BANGKOK (AP) — Myanmar government troops rounded up villagers, some believed to be women and children, fatally shot more than 30 and set the bodies on fire, a witness and other reports said Saturday.
Photos of what appeared to be the aftermath of Christmas Eve’s massacre at eastern Mo So village just outside Hpruso Township in Kayah state, where refugees were fleeing an army attack, went viral on social media. This angered the military government that came to power in February.
These accounts were not independently verified. These photos show the burned bodies of more than 30 individuals in three vehicles.
A villager who said he went to the scene told The Associated Press that the victims had fled the fighting between armed resistance groups and Myanmar’s army near Koi Ngan village, which is just beside Mo So, on Friday. According to him, they died after being taken into custody by soldiers while they headed for refugee camps in western parts of the township.
The government has not commented on the allegations, but a report in the state-run Myanma Alinn daily newspaper on Saturday said that the fighting near Mo So broke out on Friday when members of ethnic guerrilla forces, known as the Karenni National Progressive Party, and those opposed to the military drove in “suspicious” vehicles and attacked security forces after refusing to stop.
A newspaper reported that they contained new recruits who were attending army training and that seven of their vehicles were set on fire. There were no other details.
The witness who spoke to the AP said the remains were burned beyond recognition, and children’s and women’s clothes were found together with medical supplies and food.
“The bodies were tied with ropes before being set on fire,” said the witness, who spoke on condition of anonymity because he feared for his safety.
Although he didn’t see them being killed at the time, he said that a few of them were Mo So villager who were reportedly arrested Friday by soldiers. He claimed that they were not local organized militia members.
Myanmar’s independent media reported on Friday that 10 Mo So villagers including children were arrested by the army and four members of the local paramilitary Border Guard Forces who went to negotiate for their release were reportedly tied up and shot in the head by the military.
Witnesses claimed that the bodies had been left by anti-government militia and village groups as troops approached Mo So. The bodies were then being cremated. It was still a battle for the village.
“It’s a heinous crime and the worst incident during Christmas. We strongly condemn that massacre as a crime against humanity,” said Banyar Khun Aung, director of the Karenni Human Rights Group.
An earlier in the month, troops from government were also accused by tying up and murdering villagers. The opposition leader Dr. Sasa said that civilians were killed by burning alive.
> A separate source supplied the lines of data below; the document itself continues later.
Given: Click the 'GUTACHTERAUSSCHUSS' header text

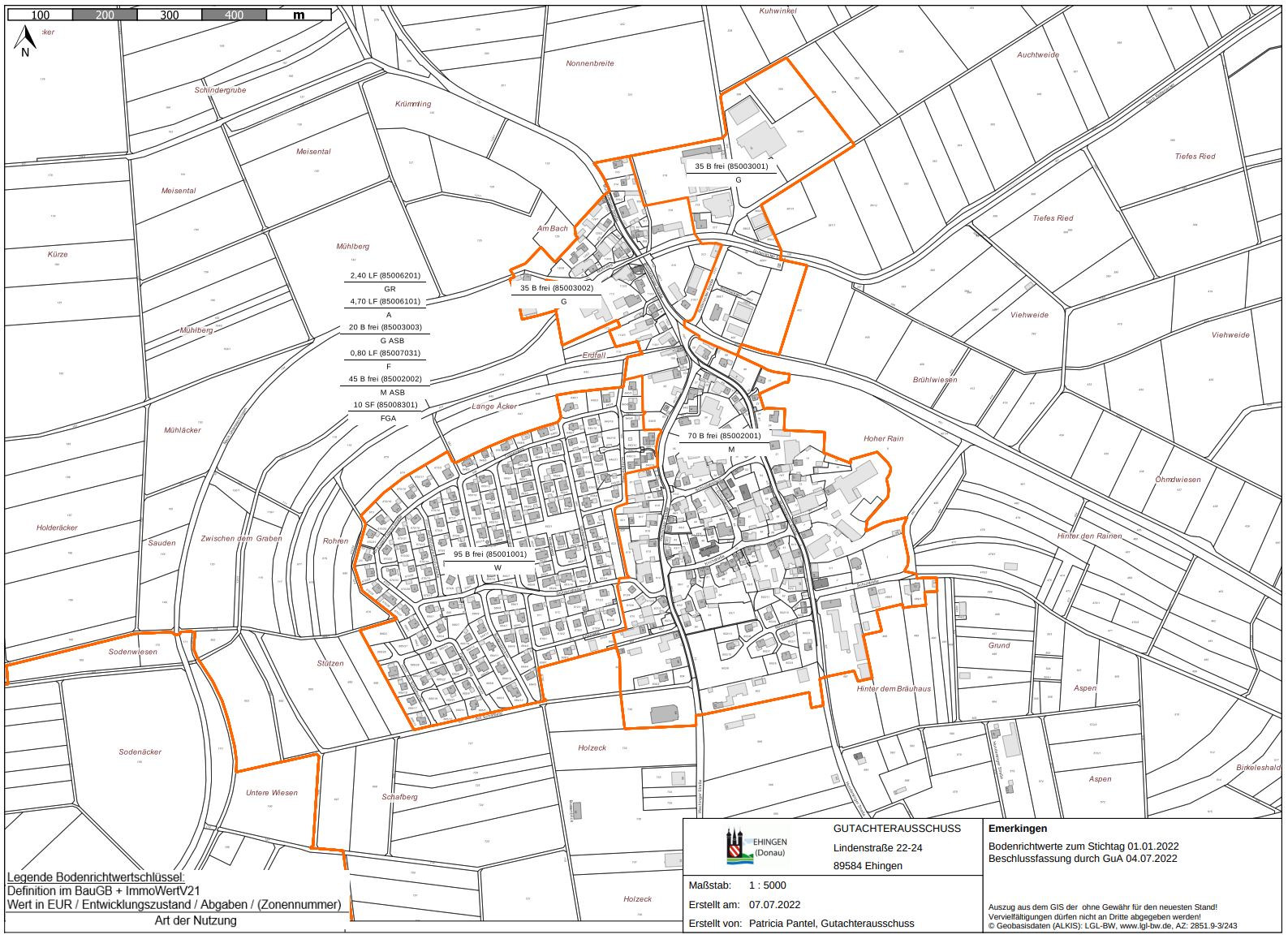Looking at the screenshot, I should click(x=896, y=829).
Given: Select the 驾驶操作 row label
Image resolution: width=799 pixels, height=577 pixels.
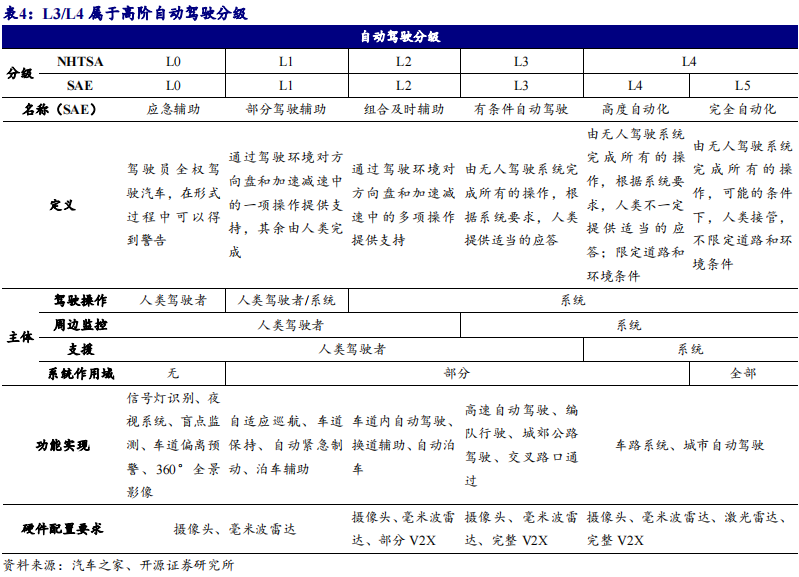Looking at the screenshot, I should [80, 300].
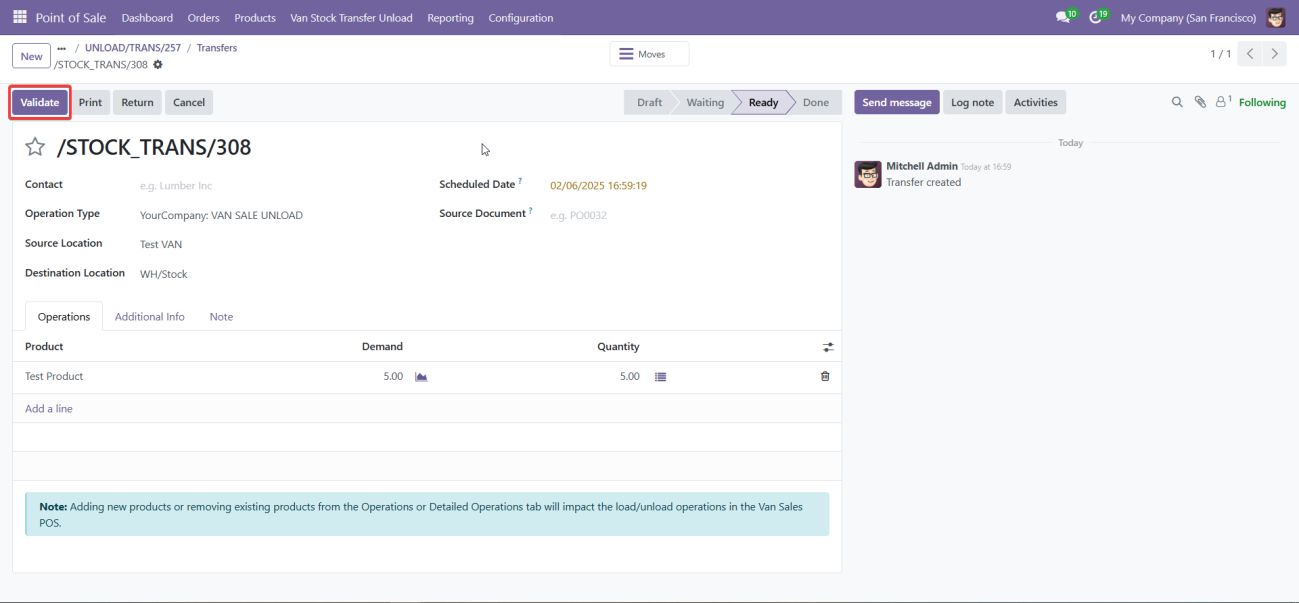The image size is (1299, 603).
Task: Select the Done stage in status bar
Action: 815,102

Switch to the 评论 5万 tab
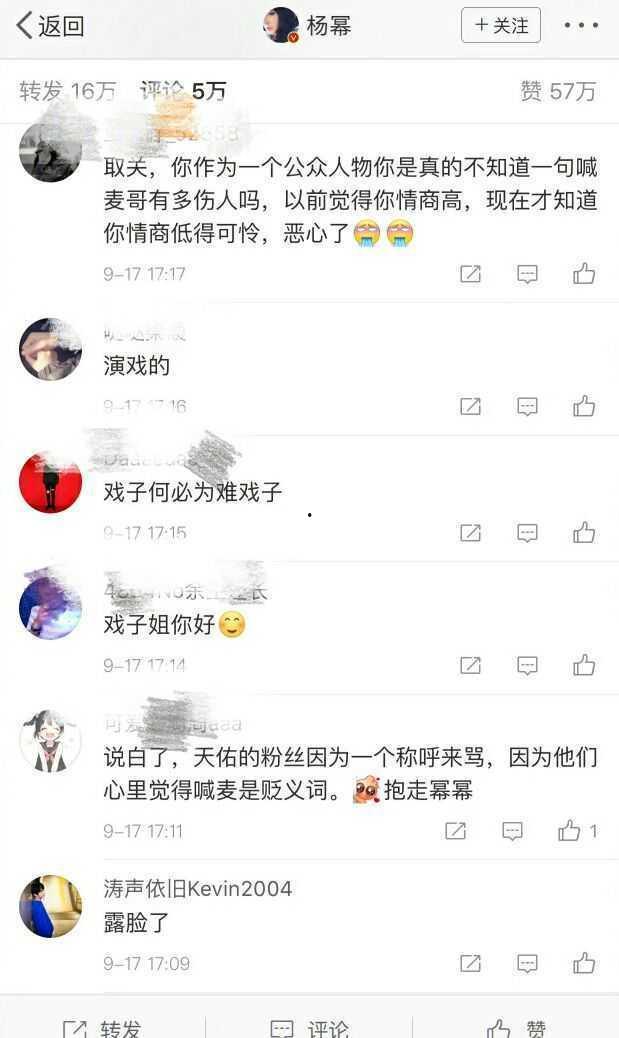tap(183, 91)
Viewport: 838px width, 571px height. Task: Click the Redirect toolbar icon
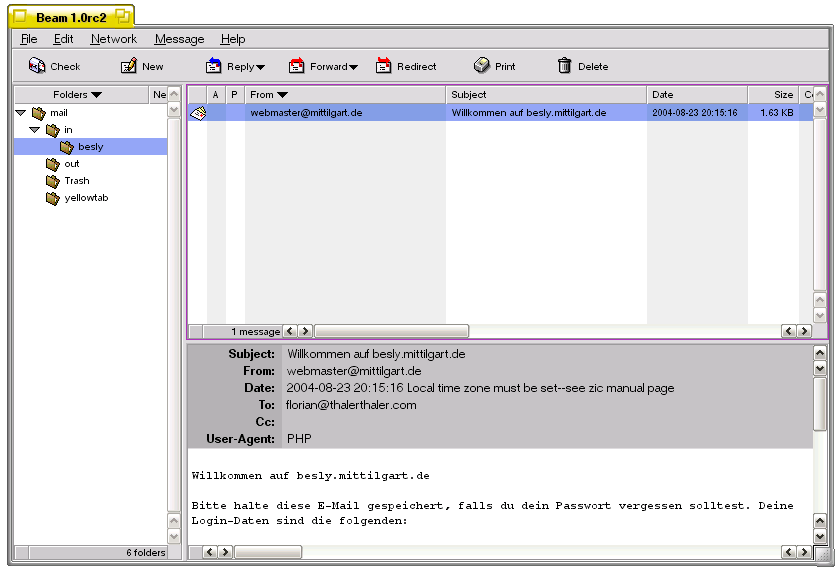(x=384, y=66)
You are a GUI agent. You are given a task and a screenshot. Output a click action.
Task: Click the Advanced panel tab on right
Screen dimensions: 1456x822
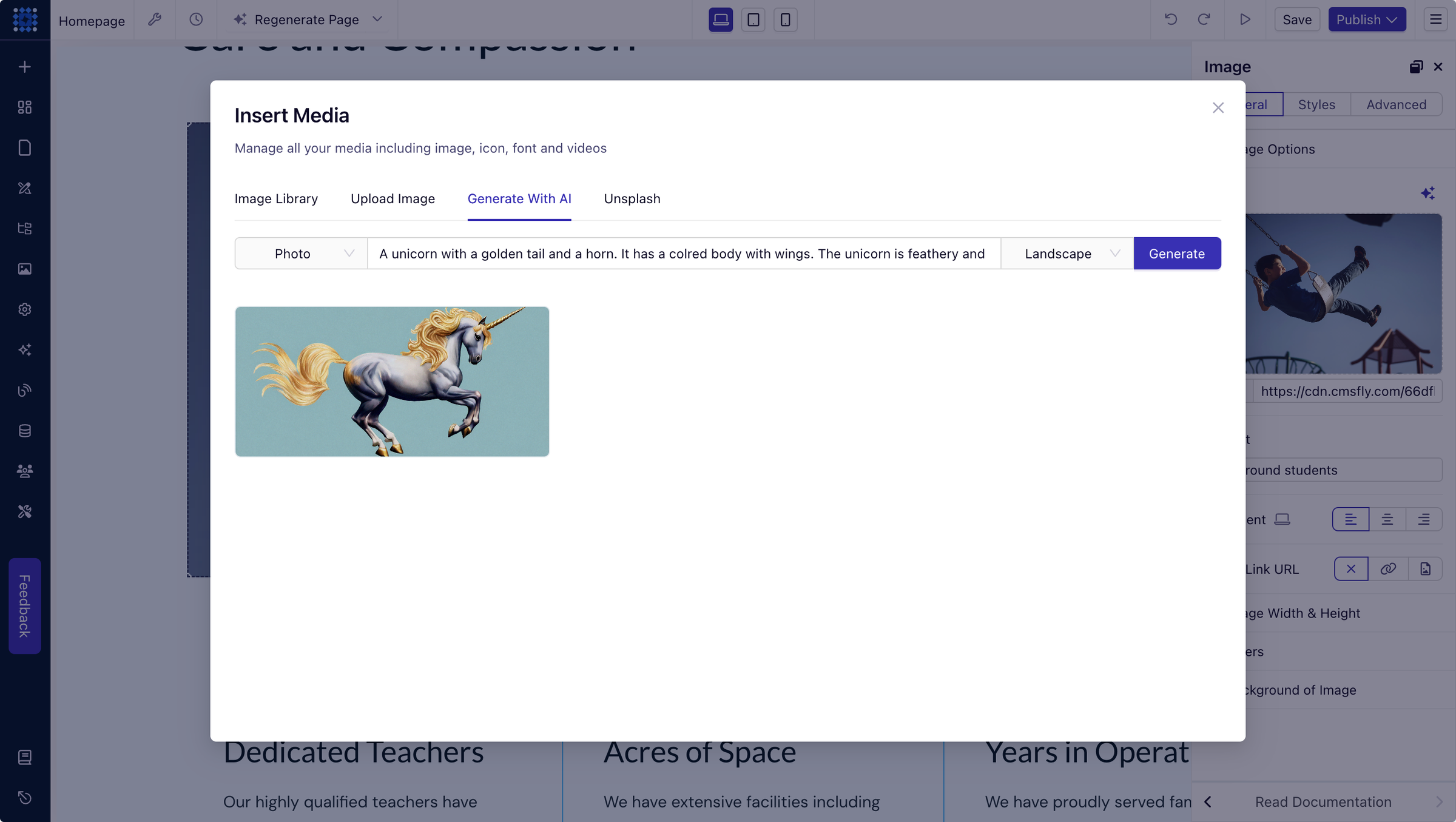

A video of the aftermath of the Dec. 7 assault — apparently retaliation for an attack on a military convoy — showed the charred bodies of 11 people lying in a circle amid what appeared to be the remains of a hut.
Fighting resumed on Saturday in a neighbouring state near Thailand’s border, where hundreds of refugees fled for safety. Local officials said Myanmar’s military unleashed airstrikes and heavy artillery on Lay Kay Kaw, a small town controlled by ethnic Karen guerrillas, since Friday.
The military’s action prompted multiple Western governments including the U.S. Embassy to issue a joint statement condemning “serious human rights violations committed by the military regime across the country.”
“We call on the regime to immediately cease its indiscriminate attacks in Karen state and throughout the country, and to ensure the safety of all civilians in line with international law,” the joint statement said.